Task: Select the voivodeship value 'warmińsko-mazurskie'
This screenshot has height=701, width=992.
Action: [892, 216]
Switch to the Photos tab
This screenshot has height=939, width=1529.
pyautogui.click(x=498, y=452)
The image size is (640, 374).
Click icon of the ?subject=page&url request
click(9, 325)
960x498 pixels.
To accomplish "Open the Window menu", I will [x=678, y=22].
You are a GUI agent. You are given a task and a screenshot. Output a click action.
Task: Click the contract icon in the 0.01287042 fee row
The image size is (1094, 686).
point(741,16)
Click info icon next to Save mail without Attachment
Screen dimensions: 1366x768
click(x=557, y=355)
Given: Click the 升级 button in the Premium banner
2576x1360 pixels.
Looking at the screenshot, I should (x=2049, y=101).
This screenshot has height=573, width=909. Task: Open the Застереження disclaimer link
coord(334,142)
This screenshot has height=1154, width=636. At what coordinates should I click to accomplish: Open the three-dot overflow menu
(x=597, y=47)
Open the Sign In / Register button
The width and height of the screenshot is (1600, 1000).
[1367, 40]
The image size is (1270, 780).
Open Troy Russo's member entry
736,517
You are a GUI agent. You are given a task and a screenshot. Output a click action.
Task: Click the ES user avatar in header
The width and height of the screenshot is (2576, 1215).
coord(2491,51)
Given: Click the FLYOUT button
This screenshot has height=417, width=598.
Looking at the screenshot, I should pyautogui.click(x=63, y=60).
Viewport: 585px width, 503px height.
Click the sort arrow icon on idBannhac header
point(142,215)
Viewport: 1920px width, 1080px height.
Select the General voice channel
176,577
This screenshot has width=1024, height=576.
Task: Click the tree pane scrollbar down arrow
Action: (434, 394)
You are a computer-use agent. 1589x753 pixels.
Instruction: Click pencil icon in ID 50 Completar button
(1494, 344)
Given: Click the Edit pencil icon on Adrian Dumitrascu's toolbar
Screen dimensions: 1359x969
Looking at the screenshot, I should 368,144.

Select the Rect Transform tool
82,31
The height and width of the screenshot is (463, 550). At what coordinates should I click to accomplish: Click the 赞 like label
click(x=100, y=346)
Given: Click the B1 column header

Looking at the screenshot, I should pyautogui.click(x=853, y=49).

▶ [The exercise]
Rewrite the stretch of data from the line containing "Open the Sign In / Register button" through the line containing "(1494, 344)", with "member entry" replaced by "profile entry" and everything else left as is.

▶ [Correct answer]
Open the Sign In / Register button
The width and height of the screenshot is (1600, 1000).
[1367, 40]
The image size is (1270, 780).
Open Troy Russo's profile entry
736,517
You are a GUI agent. You are given a task and a screenshot. Output a click action.
Task: Click the ES user avatar in header
The width and height of the screenshot is (2576, 1215).
coord(2491,51)
Given: Click the FLYOUT button
This screenshot has height=417, width=598.
Looking at the screenshot, I should pyautogui.click(x=63, y=60).
Viewport: 585px width, 503px height.
Click the sort arrow icon on idBannhac header
point(142,215)
Viewport: 1920px width, 1080px height.
Select the General voice channel
176,577
This screenshot has width=1024, height=576.
Task: Click the tree pane scrollbar down arrow
Action: (434, 394)
You are a computer-use agent. 1589x753 pixels.
Instruction: Click pencil icon in ID 50 Completar button
(1494, 344)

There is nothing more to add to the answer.